A further aspect of the renewal process was joining ISASA. Says Bruce: “I had worked previously at independent schools in southern Africa that belonged to ISASA and I was previously a member of the Headmasters’ and Headmistresses’ Conference (HMC). I valued the collegiality and the support and, on arriving at Maseru Prep, I recommended to the school board that we apply to join. “As an independent school in a small country, we have limited contact with other like-minded institutions. Belonging to ISASA broadens our teachers’ sphere of reference, provides opportunities to interact with colleagues and to participate in teacher development activities. It is important for us to have quality assurance, and being part of the ISASA brand ensures that we provide our community with the level of education and development they deserve.”

The application process was relatively effortless, recalls Bruce. “After making application, I was contacted by the appropriate ISASA head office representatives, who kindly and efficiently guided me through the process. Fortunately, I had most of the policies and paperwork in place.” The positive experience prevails, adds Bruce. “It has been good to meet up with colleagues from the past. While we have all moved on and our roles have changed somewhat, it is good to see that passion for education is still of such importance to all ISASA members.

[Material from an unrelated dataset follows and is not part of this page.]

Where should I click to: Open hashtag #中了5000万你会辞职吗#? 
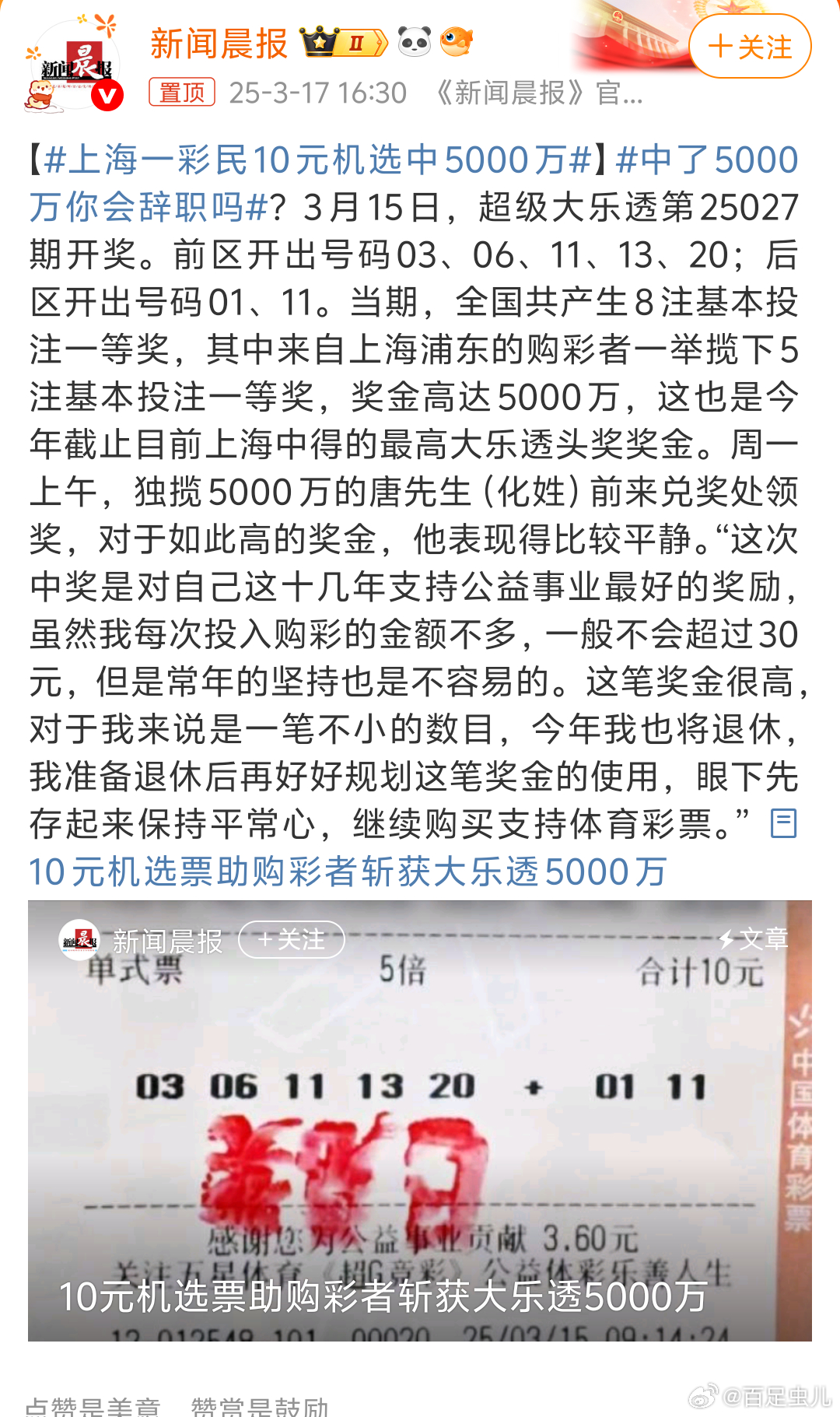pos(414,184)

“Our teachers are delighted to be able to participate in the ISASA Proudly Primary conference in July 2013. They are looking forward to the refreshing topics and to sharing ideas and experiences with colleagues. As a school leader, I love being kept up to date with what is happening in education as a whole. It is interesting and informative to hear about other schools in the ISASA network and to learn from their experiences.”

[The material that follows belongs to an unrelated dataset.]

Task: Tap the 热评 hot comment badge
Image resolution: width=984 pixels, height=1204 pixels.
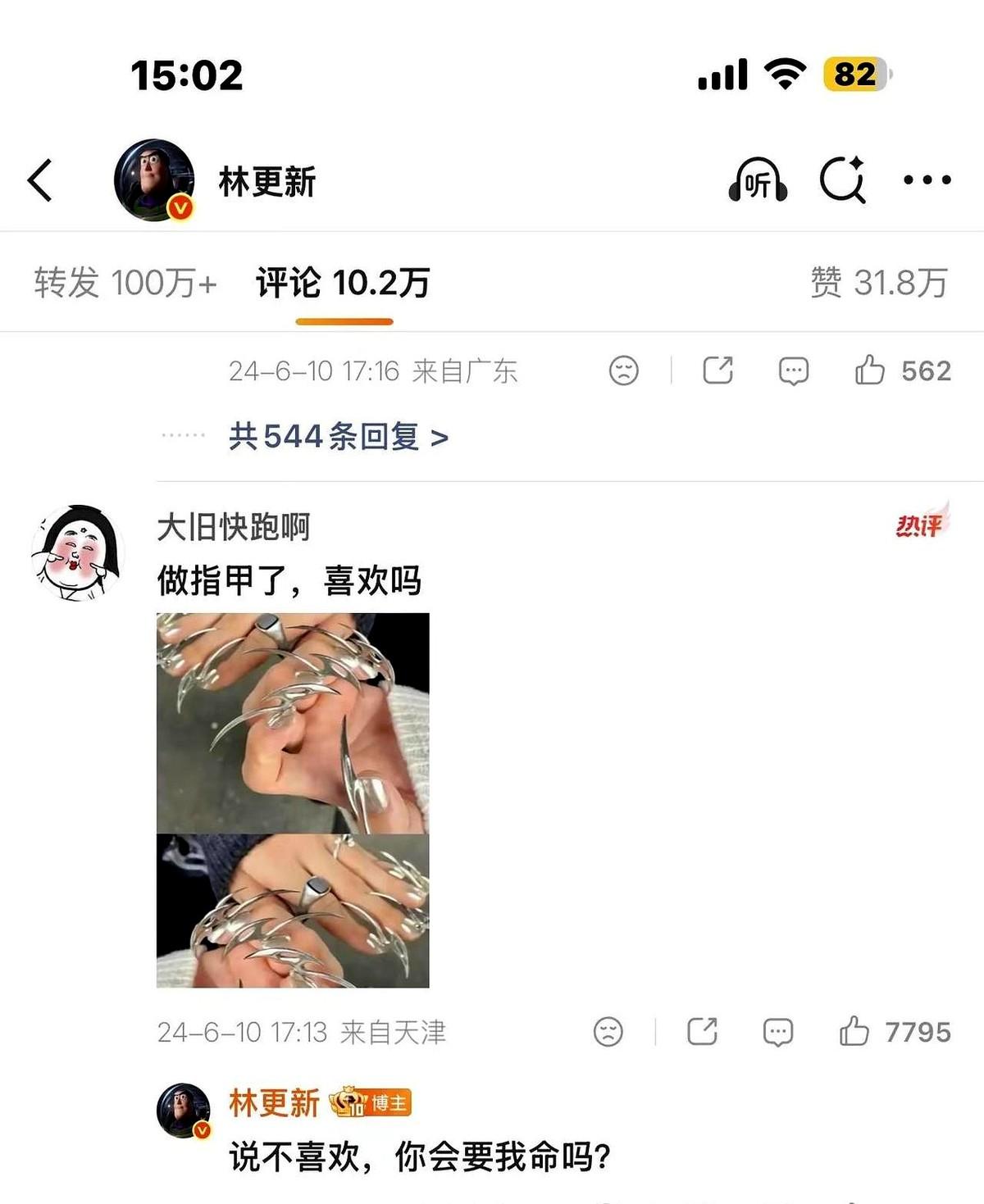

The community counts Bruce might have braved the wilds of Kyrgyzstan, but it’s clear he’s perfectly at home in Maseru. “Perhaps the most beneficial aspect of leading a school such as Maseru Prep,” he reflects, “is the freedom to follow our own curriculum and make adjustments without the need to adhere to the foibles and officiousness of the state. Our school is highly valued in Lesotho, and there is a desire in the community to contribute to the development process. “In our case, being independent means that the community is able to have input into their children’s education; and that reality is priceless.”


1. Burton, Maria S.B. (1902) Happy Days and Happy Work in Basutoland. London: Society for Promoting Christian Knowledge.

2. Sargant, E.B. (2012) Report on Education in Basutoland, 1905-6. Hong Kong: Forgotten Books.